Resumo criado por JUSTICIA, o assistente de inteligência artificial do Jus.

Resumo: Pretende buscar historicamente a origem das penas no mundo, que vão da vingança privada a vingança pública que objetivava representar os interesses da comunidade e as suas primeiras aplicações no Brasil. Com isso é pesquisado informações das primeiras cadeias do país e sua evolução até os dias atuais, tentando demonstrar que o crime organizado, denominado de facções criminosas, surgiu na ineficácia do Estado em aplicar a pena com caráter punitivo e ao mesmo tempo ressocializador. A evolução do sistema penitenciário brasileiro, do Código Penal e suas principais características. O surgimento das primeiras facções - Primeiro Comando da Capital e Comando Vermelho - e seus dados estatísticos por estado. O trabalho traz também a origem das facções de maior destaque no país e a violação de direitos humanos ocorridas na prisão.
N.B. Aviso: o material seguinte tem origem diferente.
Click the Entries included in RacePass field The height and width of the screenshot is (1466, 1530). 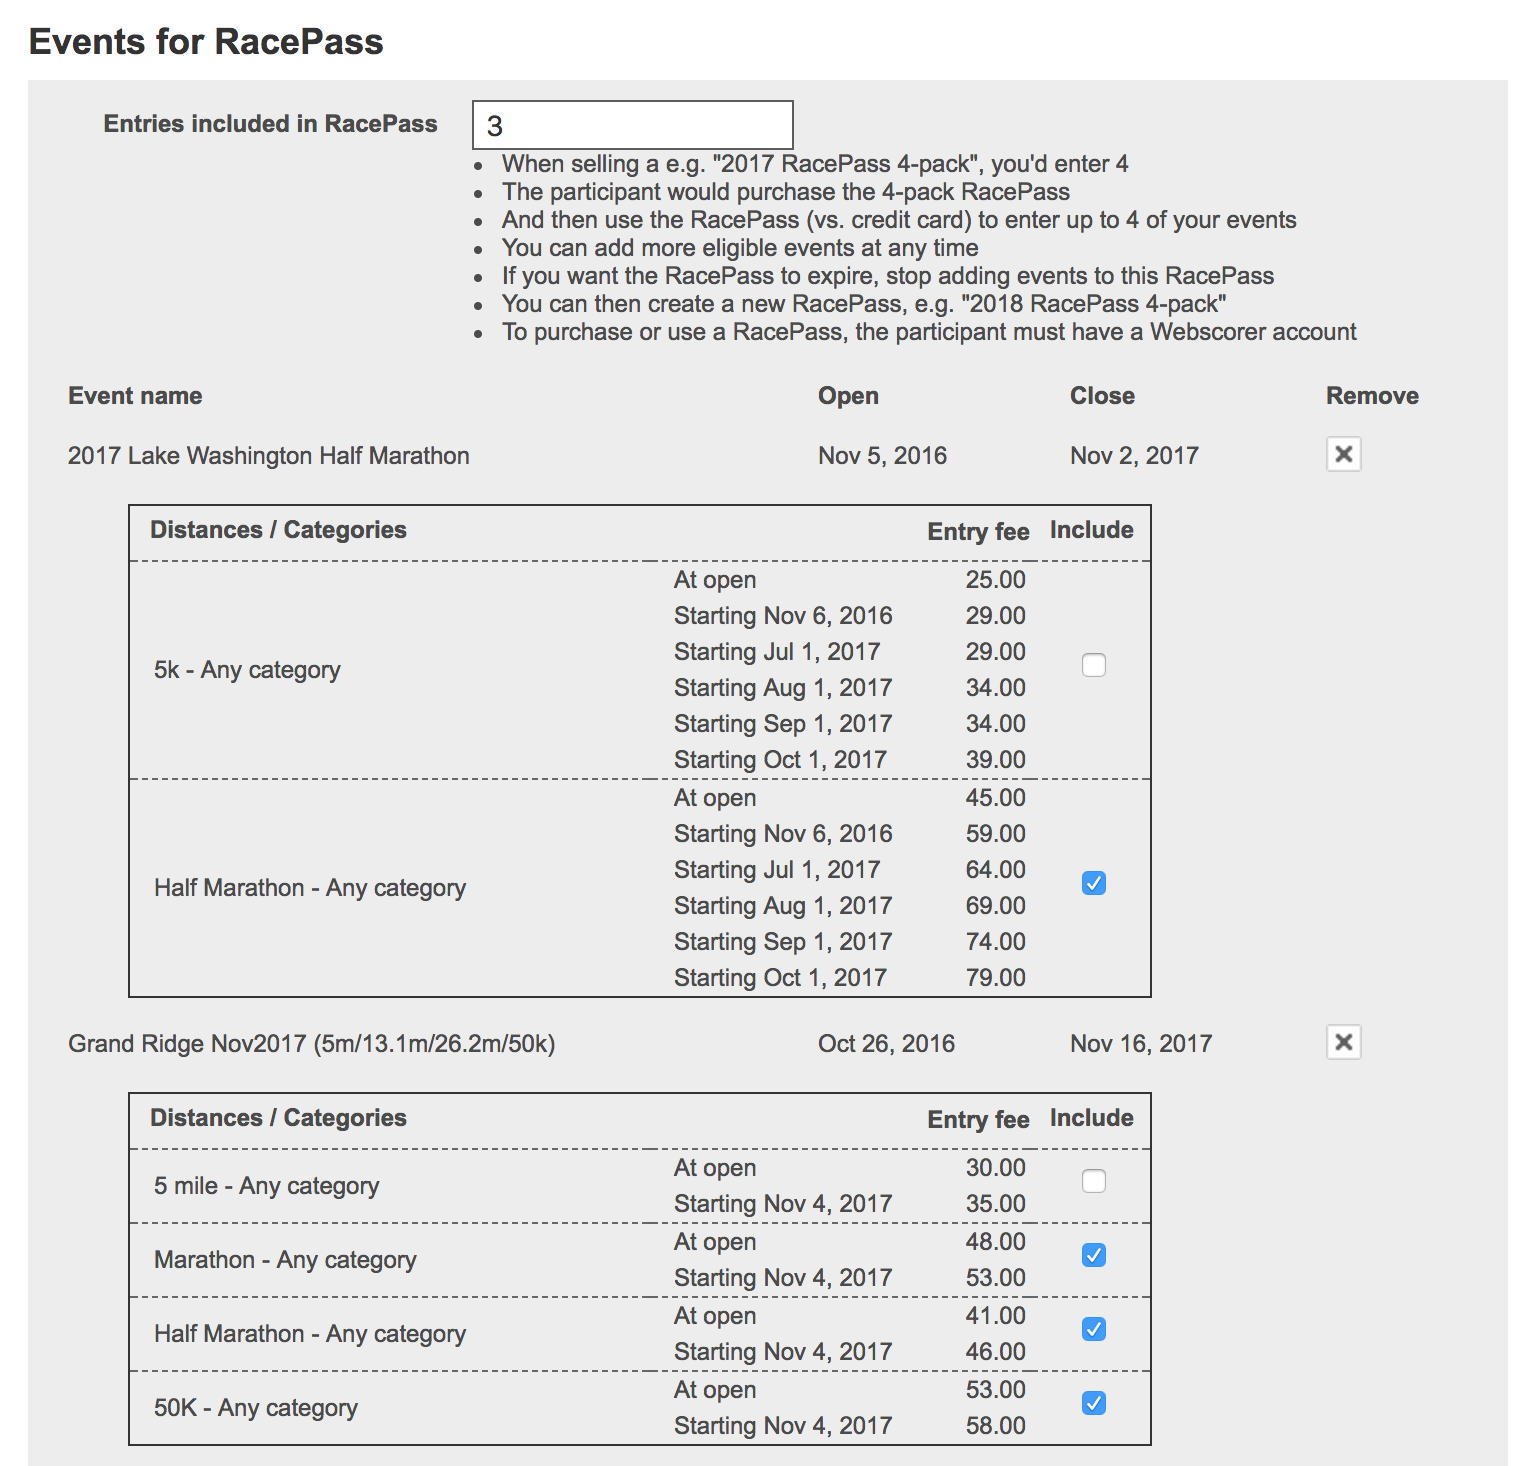[x=632, y=125]
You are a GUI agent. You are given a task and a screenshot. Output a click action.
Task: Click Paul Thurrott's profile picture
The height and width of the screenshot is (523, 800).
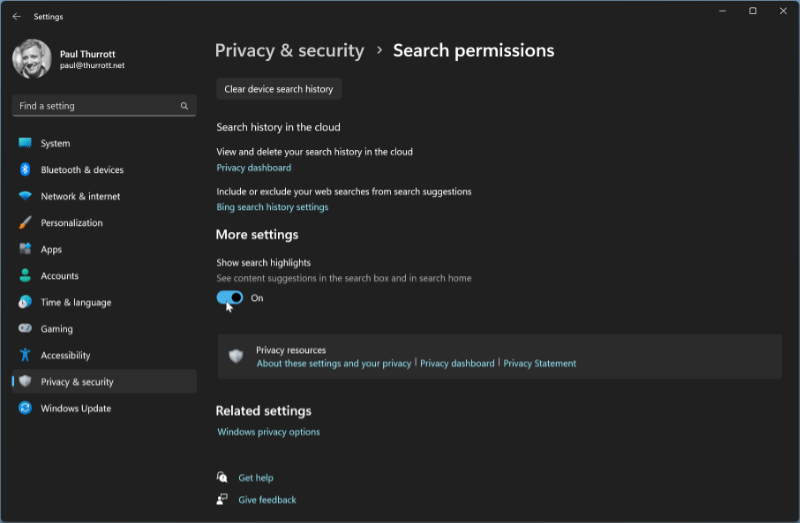[x=32, y=59]
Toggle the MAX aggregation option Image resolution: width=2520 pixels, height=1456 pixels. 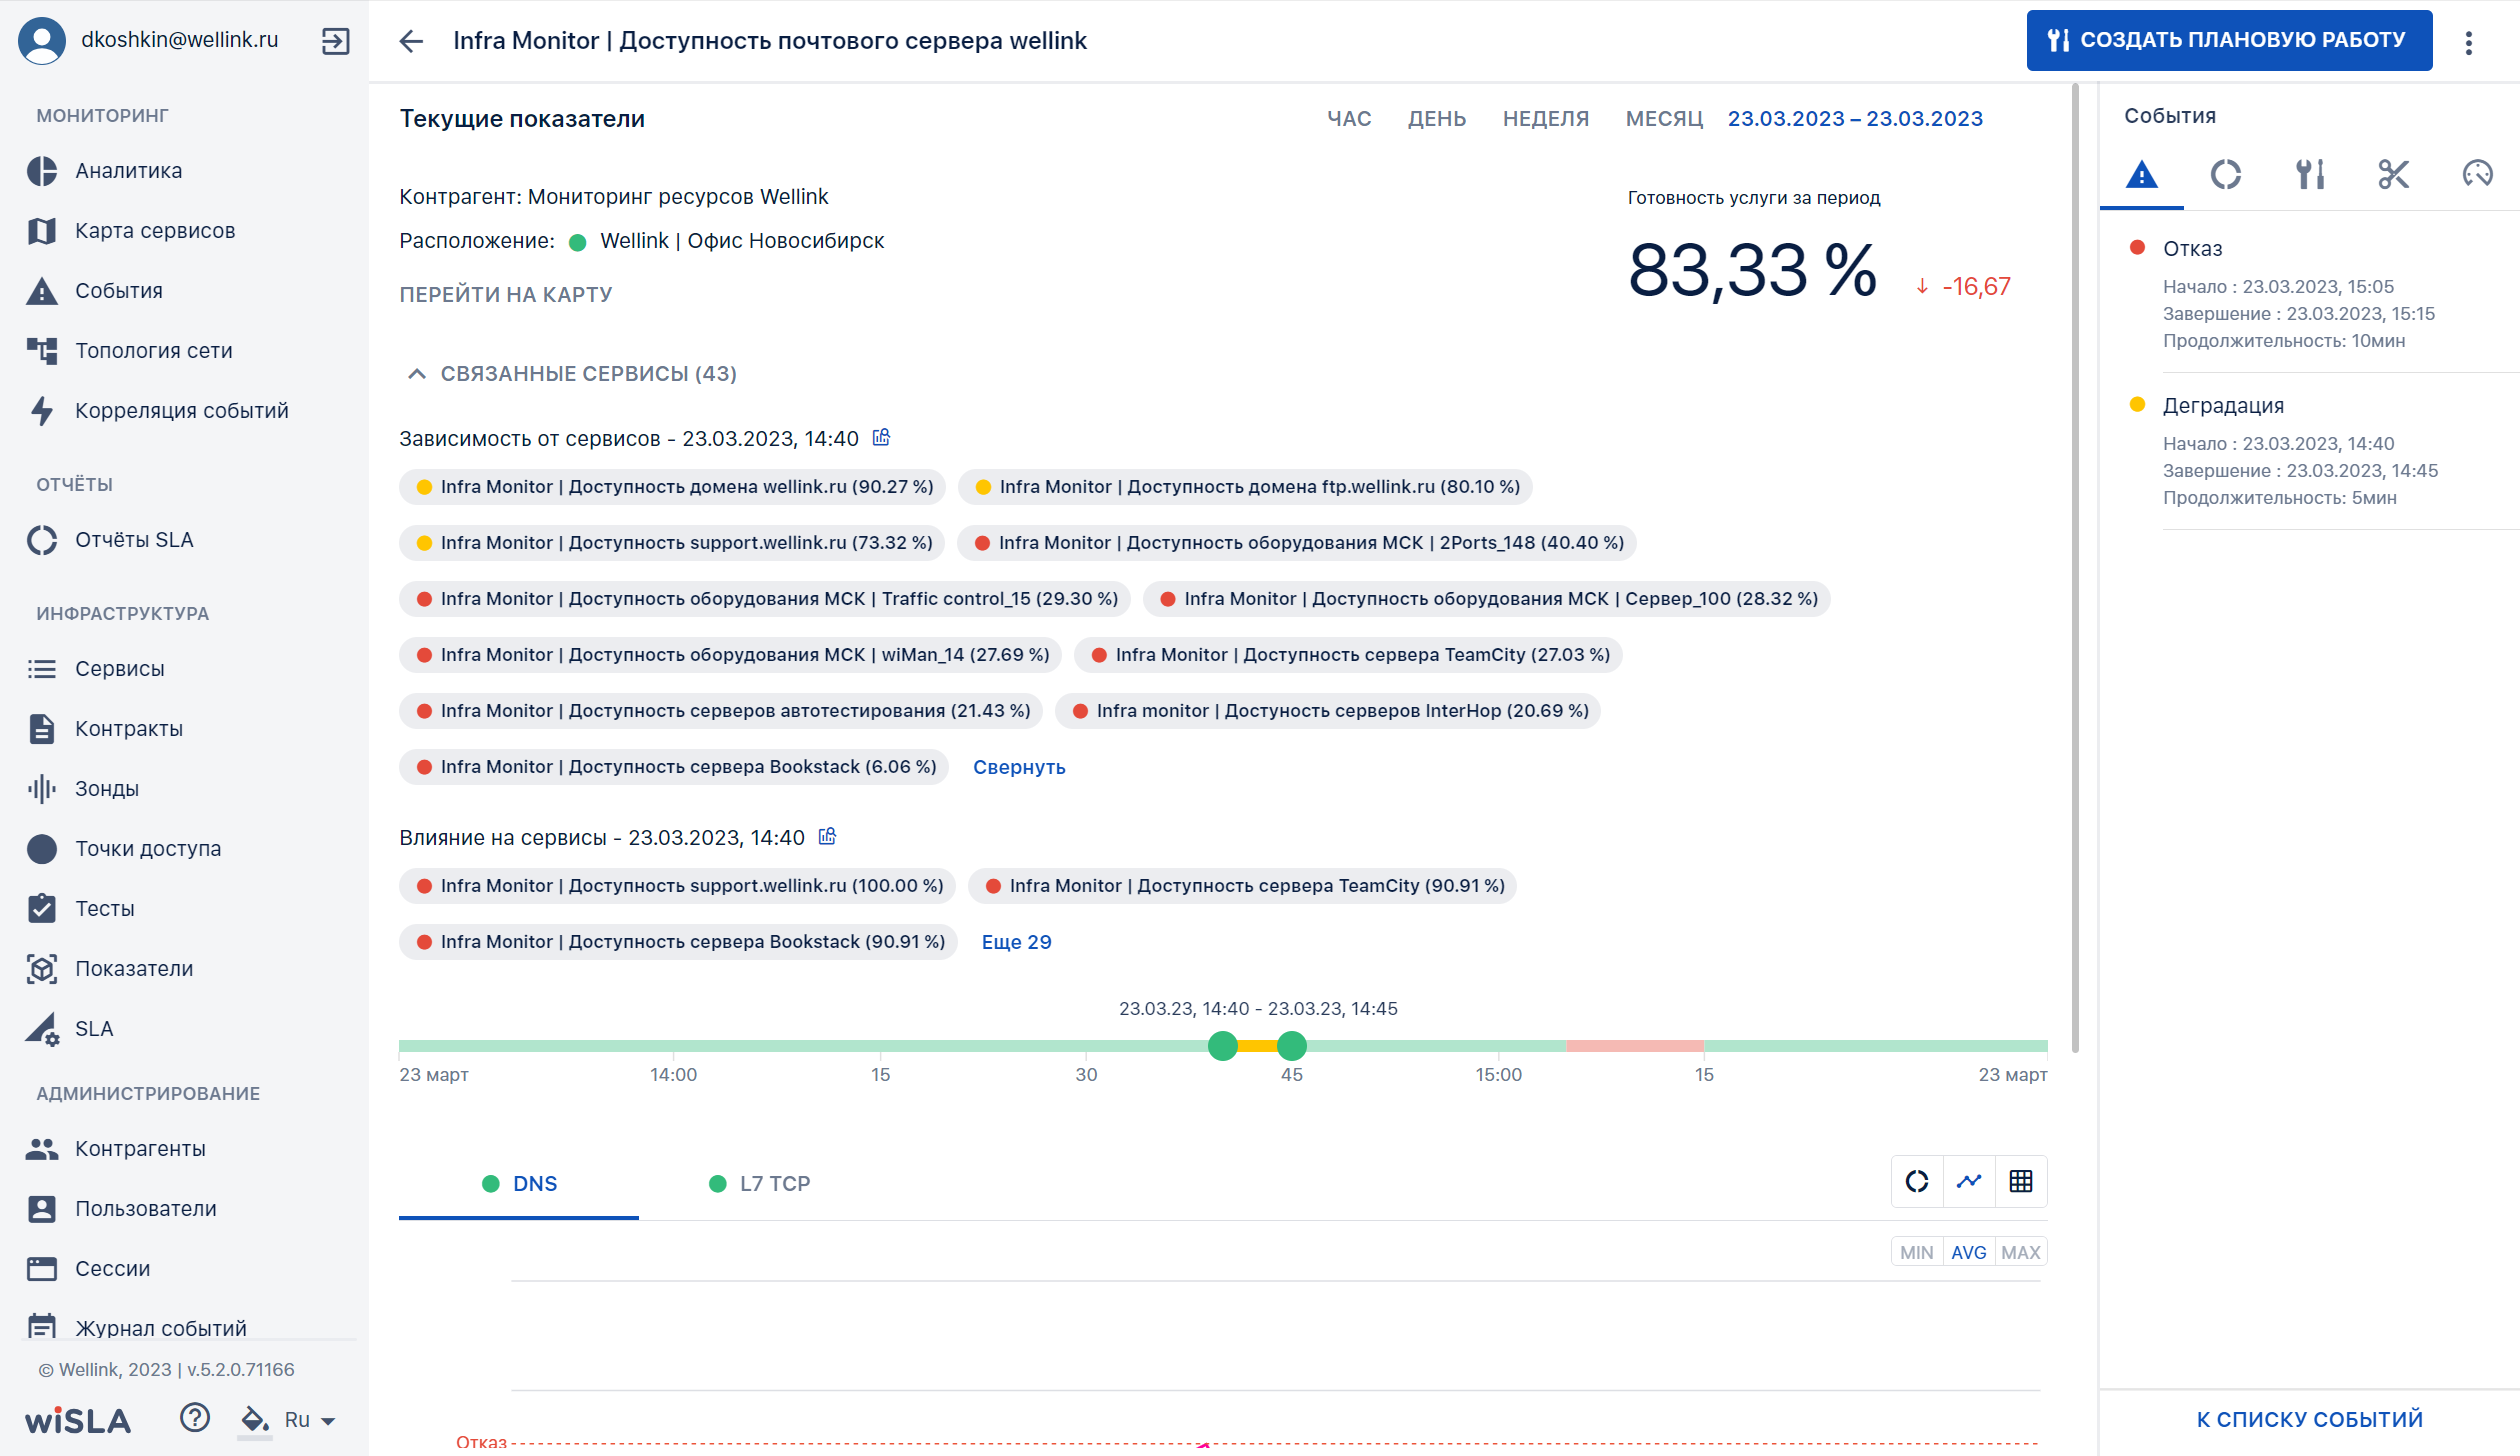click(2021, 1252)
E assim conclui que o surgimento das facções criminosas ocorreu diretamente em decorrência do descaso estatal. Sendo a análise realizada através do método de pesquisa qualitativo e bibliográfico.

Palavras-chave: Facções Criminosas. Ineficiência do Estado. Violação dos Direitos Humanos. PCC. Comando Vermelho.


1. INTRODUÇÃO

O tema referente ao Sistema Penitenciário Brasileiro, sempre está em alta, seja por meio das notícias de rebeliões, seja em decorrência de denúncias de violações de Direitos Humanos. No entanto, o que se pode perceber é a falta de interesse para a resolução dos problemas que assolam esse setor, pois, na maioria das vezes os debates não saem do campo teórico.

A frase “bandido bom é bandido morto” tomou proporções alarmantes do ano de 2017 para cá. E o que é sentido pela população é que a prisão não está cumprindo seu papel de punir e ressocializar - como previsto na Lei de Execução Penal-, muito pelo contrário, está funcionando como escola do crime, tornando bandidos “comuns” em faccionados.

Ademais, com o histórico das prisões brasileiras, não é difícil imaginar que os detentos teriam que agir por conta própria, para se proteger ou para reivindicar melhores condições de cumprimento de pena.

O Estado se mostrou e se mostra inerte há muito tempo em relação a segurança pública e políticas públicas em geral, dando margem para que as populações mais carentes e em vulnerabilidade criassem um apoio paralelo - as facções criminosas, que foram criadas inicialmente nas cadeias brasileiras com intenção de contrariar o sistema, que apesar de saber das violações, mais uma vez ficou estático.

Com o surgimento das facções nos presídios a ideia se propagou também para além das grades, gerando posteriormente um lucrativo mercado de drogas, armas e mensalidades pagas pelos faccionados em troca de proteção pessoal e familiar. Sendo a ineficácia do Estado ponto crucial para a formação dessas organizações.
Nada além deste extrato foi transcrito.